(PARTS OF THE EXERCISE)
(a) Repeat word for word the part of the Subbulakshmi tribute article from "The tribute coincided" up to and including "start the institution.".
(b) Write what follows in the Subbulakshmi tribute article, picking up after its final sentence.

(EXTRACTED TEXT)
/---
Inspired by a Legend to Bring the Gift of Vision to the Masses


Some of the attendees at the tribute concert to M.S. Subbulakshmi held at the UN on August 15. The concert was performed by composer A.R. Rahman (center) and among those attending were Houstonians Leela Krishnamurthy (fourth from left) and Prabha Bala (third from right)

By Jawahar Malhotra

NEW YORK: Hers was the voice that echoed in the General Assembly Hall of the United Nations and hailed the global achievements of the United Nations fifty years ago on October 23, 1966; a voice that millions of Indians were becoming familiar with and would later earn her the title of “Queen of Music” by India’s first Prime Minister Jawaharlal Nehru.

The legendary Carnatic vocalist M. S. Subbulakshmi was remembered again in the same chamber on her birth centenary on August 15, with a photo exhibition over four days and a 3-hour concert of six pieces honoring her, composed by Oscar-winning composer A.R. Rahman and performed by six young talented underprivileged kids who make up the Sunshine Orchestra from the K.M. Music Conservatory in Chennai, Tamil Nadu.

The tribute coincided with the cultural extravaganza and celebration of India’s 70th Independence Day and was underwritten by Sankara Nethralaya and India’s Permanent Mission to the UN. The concert honoring Subbulakshmi at the UN “aims to perpetuate the memory of not only one of the greatest musicians India had ever produced but that of a greatest soul who lived a life of philanthropy and goodwill for all humanity”, said Dr. Sengamedu Srinivasa Badrinath, the founder and Chairman Emeritus of Sankara Nethralaya.


Dr. S. S. Badrinath, the founder and Chairman Emeritus of Sankara Nethralaya co-sponsored the concert in memory of M.S. Subbulakshmi who encouraged Badrinath to start the institution.

For Badrinath, 77, it was also a very personal odyssey, as he had planned his trip to the US to visit family and attend the celebration too. His life’s defining work of helping the masses to regain their eyesight began with encouragement from MS (as she was affectionately known). Badrinath had just returned to Chennai in 1970 after completing an internship in ophthalmology in Massachusetts and MS became his patient in 1973. “She wanted me to stay back and work in India,” recalled Badrinath in a telephone interview, “and was a very important reason for me to do so.”
\---
(DATA)
/---
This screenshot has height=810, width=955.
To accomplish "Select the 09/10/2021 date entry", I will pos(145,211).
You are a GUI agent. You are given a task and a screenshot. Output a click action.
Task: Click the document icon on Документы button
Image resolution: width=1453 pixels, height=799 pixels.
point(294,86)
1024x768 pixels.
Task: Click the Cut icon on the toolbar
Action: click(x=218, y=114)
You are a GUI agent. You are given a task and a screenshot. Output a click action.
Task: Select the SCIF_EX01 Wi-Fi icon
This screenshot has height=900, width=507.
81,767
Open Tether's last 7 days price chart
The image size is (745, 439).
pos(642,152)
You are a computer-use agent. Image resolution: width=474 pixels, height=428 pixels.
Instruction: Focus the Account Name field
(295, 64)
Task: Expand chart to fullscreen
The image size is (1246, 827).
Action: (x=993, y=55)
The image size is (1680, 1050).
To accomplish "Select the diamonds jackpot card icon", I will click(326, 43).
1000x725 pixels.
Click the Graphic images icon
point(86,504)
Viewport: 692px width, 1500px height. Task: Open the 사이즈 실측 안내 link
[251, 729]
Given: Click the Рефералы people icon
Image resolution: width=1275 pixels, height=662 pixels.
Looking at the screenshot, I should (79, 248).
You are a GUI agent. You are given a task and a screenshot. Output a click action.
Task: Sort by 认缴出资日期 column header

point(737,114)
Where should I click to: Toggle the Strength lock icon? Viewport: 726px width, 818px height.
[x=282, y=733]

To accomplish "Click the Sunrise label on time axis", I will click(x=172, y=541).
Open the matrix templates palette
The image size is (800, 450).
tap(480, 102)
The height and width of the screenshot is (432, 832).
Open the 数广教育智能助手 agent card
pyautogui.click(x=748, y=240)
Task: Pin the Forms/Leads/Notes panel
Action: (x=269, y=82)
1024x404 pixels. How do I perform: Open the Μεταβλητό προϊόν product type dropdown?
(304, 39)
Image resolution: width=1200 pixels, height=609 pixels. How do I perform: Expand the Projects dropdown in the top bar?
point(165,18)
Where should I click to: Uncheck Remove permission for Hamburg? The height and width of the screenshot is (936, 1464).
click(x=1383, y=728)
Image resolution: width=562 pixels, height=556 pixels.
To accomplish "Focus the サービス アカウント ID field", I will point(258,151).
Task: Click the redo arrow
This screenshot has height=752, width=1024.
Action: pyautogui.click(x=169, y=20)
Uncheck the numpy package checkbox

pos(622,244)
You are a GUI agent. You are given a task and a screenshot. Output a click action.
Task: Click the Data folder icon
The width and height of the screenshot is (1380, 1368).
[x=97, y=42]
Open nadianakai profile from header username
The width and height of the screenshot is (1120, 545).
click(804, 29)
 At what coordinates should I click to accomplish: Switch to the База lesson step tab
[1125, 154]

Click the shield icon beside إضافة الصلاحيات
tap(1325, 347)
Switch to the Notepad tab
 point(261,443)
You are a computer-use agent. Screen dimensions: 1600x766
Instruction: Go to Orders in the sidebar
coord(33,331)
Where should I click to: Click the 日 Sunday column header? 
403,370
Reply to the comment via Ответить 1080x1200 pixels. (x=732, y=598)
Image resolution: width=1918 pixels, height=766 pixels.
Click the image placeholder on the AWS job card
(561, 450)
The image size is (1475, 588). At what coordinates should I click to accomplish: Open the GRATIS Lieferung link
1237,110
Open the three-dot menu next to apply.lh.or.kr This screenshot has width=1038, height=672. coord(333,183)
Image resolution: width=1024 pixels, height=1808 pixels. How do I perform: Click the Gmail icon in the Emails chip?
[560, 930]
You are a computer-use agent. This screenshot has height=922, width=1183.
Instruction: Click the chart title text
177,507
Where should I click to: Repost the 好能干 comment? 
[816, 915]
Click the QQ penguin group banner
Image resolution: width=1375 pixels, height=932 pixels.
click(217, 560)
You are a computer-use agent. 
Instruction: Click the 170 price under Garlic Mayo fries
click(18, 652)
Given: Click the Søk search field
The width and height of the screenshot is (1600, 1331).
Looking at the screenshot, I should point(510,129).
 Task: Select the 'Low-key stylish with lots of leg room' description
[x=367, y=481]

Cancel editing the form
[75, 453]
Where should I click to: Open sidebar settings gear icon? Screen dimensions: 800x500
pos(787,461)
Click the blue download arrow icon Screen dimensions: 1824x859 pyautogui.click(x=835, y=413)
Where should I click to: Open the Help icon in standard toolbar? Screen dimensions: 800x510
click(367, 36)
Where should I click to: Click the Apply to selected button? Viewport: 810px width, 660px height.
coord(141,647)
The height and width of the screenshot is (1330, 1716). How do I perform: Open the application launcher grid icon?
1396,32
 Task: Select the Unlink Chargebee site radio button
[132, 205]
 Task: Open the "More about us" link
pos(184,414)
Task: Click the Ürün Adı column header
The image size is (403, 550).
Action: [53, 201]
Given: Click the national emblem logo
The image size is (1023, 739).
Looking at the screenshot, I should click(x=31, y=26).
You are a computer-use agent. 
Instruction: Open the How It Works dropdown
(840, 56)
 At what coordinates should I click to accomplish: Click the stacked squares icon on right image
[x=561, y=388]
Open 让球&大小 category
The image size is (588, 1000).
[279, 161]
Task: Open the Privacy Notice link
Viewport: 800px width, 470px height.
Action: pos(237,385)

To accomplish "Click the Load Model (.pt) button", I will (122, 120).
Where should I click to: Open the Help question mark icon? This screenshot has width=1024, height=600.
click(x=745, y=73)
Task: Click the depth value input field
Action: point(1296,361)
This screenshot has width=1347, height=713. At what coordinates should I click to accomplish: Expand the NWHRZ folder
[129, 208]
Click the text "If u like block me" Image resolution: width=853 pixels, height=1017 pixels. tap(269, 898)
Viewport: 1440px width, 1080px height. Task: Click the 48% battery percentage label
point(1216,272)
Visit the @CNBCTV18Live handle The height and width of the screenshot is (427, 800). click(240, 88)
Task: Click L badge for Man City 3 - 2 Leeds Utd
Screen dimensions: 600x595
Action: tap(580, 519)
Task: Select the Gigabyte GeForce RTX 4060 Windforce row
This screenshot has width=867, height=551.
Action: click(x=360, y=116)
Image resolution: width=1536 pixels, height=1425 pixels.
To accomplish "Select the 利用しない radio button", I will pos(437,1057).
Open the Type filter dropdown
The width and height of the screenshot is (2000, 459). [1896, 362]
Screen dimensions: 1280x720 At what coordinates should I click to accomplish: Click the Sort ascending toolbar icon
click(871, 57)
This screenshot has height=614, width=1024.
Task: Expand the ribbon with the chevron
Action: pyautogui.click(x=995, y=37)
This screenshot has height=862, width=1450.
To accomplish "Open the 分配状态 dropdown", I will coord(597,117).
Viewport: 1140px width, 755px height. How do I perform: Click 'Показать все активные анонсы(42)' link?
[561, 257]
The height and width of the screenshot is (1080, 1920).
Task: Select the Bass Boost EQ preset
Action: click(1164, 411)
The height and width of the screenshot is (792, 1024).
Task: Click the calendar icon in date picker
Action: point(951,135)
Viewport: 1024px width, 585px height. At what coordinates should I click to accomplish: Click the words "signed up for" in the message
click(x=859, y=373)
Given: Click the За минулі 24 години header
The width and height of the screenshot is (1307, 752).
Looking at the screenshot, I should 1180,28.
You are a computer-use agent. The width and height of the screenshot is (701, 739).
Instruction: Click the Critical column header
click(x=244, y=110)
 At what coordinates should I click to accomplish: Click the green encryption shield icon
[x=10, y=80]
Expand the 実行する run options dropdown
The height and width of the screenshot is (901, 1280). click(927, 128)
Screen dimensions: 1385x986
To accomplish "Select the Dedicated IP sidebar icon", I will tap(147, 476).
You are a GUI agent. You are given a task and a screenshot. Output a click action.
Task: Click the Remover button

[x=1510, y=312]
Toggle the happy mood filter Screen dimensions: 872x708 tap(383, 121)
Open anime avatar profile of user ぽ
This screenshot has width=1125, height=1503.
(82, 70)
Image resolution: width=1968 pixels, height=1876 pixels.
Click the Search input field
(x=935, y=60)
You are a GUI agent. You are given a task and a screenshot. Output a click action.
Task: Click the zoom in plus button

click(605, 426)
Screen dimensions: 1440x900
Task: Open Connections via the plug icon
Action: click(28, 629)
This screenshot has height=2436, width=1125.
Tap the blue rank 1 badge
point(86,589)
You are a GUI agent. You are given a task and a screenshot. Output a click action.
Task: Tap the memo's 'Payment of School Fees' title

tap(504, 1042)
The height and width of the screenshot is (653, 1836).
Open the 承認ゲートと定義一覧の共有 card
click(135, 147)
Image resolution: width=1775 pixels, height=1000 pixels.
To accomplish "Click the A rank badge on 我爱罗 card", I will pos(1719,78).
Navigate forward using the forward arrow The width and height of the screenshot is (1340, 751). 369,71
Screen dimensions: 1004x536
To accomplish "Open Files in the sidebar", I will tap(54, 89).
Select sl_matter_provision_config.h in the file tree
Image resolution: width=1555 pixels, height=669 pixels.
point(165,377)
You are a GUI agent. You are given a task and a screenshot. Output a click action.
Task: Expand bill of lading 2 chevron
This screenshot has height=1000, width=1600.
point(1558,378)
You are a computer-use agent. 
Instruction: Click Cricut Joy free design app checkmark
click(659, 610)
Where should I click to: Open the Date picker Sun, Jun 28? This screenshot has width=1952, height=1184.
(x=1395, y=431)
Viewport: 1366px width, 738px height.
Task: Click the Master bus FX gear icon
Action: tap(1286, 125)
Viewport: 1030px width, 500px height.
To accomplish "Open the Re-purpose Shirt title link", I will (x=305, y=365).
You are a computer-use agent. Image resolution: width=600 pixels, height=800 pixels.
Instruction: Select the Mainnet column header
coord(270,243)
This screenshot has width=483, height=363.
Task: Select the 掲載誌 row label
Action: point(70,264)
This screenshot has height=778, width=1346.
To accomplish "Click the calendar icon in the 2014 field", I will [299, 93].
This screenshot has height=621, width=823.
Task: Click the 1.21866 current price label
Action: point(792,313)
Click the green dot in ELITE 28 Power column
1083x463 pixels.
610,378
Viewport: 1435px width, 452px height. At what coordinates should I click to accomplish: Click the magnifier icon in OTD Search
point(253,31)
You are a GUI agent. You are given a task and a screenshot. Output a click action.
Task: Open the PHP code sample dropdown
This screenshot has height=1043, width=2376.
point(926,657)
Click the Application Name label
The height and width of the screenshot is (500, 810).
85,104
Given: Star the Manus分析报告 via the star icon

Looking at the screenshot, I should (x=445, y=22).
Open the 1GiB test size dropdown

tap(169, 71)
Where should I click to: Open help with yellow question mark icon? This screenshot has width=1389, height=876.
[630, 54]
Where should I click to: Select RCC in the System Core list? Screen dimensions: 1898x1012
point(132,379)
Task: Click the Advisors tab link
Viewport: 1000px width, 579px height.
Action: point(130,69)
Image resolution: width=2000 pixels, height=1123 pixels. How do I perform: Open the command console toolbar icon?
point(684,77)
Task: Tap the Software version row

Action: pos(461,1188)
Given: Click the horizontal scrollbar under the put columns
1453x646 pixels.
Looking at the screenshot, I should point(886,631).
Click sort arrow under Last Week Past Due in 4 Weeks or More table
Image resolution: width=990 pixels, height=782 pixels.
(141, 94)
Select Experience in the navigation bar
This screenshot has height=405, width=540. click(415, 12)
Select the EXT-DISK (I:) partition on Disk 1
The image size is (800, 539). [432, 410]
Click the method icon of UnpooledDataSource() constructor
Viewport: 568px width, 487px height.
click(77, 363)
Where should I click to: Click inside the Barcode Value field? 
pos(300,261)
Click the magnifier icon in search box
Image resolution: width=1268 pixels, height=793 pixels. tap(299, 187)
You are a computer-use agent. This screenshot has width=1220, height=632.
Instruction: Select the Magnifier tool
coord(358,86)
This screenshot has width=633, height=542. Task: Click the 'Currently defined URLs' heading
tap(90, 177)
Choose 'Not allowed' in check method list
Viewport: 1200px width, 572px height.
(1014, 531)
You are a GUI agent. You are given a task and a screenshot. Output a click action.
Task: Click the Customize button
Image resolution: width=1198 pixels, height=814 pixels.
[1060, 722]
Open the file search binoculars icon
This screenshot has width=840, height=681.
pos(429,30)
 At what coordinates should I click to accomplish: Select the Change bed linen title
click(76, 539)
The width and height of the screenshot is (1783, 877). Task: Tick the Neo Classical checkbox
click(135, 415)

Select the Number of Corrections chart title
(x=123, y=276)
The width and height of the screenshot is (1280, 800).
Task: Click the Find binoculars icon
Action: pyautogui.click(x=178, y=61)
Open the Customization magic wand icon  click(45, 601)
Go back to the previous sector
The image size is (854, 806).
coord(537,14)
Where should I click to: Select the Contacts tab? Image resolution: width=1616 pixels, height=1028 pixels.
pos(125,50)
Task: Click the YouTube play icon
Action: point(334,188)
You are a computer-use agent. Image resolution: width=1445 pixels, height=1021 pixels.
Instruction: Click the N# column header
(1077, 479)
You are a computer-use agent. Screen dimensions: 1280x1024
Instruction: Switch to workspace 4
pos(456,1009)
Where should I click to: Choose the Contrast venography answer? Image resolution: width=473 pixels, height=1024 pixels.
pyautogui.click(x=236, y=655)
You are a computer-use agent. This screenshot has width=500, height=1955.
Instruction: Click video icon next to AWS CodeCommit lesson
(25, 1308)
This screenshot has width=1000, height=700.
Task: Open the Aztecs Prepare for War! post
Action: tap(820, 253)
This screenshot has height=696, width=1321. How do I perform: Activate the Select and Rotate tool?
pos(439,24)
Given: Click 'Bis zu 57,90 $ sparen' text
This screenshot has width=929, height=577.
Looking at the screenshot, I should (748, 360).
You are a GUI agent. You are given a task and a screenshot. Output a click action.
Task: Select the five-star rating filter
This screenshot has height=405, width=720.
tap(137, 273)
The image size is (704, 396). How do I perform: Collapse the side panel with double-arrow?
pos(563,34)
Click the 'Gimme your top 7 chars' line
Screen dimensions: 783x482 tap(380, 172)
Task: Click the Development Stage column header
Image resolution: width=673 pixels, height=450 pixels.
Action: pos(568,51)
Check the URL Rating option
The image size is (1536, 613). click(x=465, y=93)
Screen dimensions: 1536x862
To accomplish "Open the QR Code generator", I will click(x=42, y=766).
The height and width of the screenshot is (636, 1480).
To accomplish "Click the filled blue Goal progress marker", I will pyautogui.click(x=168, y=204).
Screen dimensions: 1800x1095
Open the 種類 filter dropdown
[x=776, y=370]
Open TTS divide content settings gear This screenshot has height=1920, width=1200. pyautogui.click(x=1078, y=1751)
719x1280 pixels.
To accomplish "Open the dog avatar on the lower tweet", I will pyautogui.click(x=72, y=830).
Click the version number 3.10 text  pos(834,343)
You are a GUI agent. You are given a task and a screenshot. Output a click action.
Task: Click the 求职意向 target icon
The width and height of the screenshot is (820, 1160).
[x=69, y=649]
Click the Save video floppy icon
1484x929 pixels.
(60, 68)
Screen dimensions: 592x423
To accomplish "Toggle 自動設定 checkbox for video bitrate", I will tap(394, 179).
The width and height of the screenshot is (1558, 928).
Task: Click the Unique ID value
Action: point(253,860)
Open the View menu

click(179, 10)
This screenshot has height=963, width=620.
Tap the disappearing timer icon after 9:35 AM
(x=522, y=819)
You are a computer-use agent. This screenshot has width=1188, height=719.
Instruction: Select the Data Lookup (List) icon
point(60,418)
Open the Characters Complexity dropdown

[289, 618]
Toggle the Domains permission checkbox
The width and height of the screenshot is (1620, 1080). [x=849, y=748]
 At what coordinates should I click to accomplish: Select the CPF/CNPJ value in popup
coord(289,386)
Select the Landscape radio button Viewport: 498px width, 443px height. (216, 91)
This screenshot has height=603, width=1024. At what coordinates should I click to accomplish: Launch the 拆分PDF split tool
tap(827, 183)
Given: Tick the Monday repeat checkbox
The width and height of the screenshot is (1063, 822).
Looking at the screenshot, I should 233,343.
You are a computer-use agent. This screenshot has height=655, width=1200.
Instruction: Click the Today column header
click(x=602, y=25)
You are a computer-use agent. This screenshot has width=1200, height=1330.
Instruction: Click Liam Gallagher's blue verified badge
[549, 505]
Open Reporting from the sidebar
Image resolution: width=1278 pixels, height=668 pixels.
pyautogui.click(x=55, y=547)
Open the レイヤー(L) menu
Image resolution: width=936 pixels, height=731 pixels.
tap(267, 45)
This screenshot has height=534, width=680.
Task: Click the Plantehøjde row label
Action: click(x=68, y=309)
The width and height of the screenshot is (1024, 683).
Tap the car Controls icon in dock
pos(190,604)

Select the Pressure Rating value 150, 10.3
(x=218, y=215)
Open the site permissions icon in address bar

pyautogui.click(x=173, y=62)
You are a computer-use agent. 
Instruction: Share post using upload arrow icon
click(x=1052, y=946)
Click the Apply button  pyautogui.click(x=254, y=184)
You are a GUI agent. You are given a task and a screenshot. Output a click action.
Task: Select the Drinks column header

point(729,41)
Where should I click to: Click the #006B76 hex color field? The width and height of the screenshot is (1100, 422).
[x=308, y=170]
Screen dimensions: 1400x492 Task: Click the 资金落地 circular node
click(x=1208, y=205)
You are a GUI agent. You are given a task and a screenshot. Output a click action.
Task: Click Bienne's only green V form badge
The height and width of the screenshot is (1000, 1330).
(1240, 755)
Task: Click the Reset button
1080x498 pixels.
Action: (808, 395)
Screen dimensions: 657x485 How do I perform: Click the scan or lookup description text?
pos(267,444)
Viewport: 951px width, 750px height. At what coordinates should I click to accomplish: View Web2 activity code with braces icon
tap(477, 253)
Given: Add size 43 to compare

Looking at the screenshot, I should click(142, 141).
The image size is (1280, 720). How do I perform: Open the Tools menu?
\---
(ANSWERS BY ITEM NUMBER)
(a)
The tribute coincided with the cultural extravaganza and celebration of India’s 70th Independence Day and was underwritten by Sankara Nethralaya and India’s Permanent Mission to the UN. The concert honoring Subbulakshmi at the UN “aims to perpetuate the memory of not only one of the greatest musicians India had ever produced but that of a greatest soul who lived a life of philanthropy and goodwill for all humanity”, said Dr. Sengamedu Srinivasa Badrinath, the founder and Chairman Emeritus of Sankara Nethralaya.


Dr. S. S. Badrinath, the founder and Chairman Emeritus of Sankara Nethralaya co-sponsored the concert in memory of M.S. Subbulakshmi who encouraged Badrinath to start the institution.

(b)
“MS knew a lot of VIPs and I heard the clarion call to start the Sankara Nethralaya in 1974 with a missionary spirit,” he continued. “So I turned a private practice into a non-profit, institutional one, with other ophthalmologists and the hospital was formed in 1978.” The name stems from the 8th century philosopher and theologian Adi Shankara and Nethralaya which means “the temple of the eye”.


SN has become one of the best managed charitable organizations in India with 100 ophthalmologists and 1,000 employees serving 1,200 patients a day and performing 100 surgeries a day. SN has 60% paying patients and 40% non-paying. Three years ago it has started a project of Mobile Eye Surgical Unit consisting of four buses which go to the villages and has performed 3,200 surgeries totally free, with free of cost medicines and glasses.

The Sankara Nethralaya Om Trust, a 501c (3) nonprofit, has been formed in the US since 1987 and is currently seeking to raise funds to create a Chair for Music in the name of M. S. Subbulakshmi in a university in the United States, according Trust President S.V. Acharya. The Trust is also working to raise sufficient funds to perform at least 3,000 free ophthalmic surgeries in honor of Subbulakshmi at SN in India.

Towards that end, it will hold a series of concerts across several cities in the US by Sudha Raghunathan to honor the works of M. S. Subbulakshmi. The concert in Houston will be on Saturday, September 17 at the Asia Society on 1370 Southmore, from 7 to 9pm.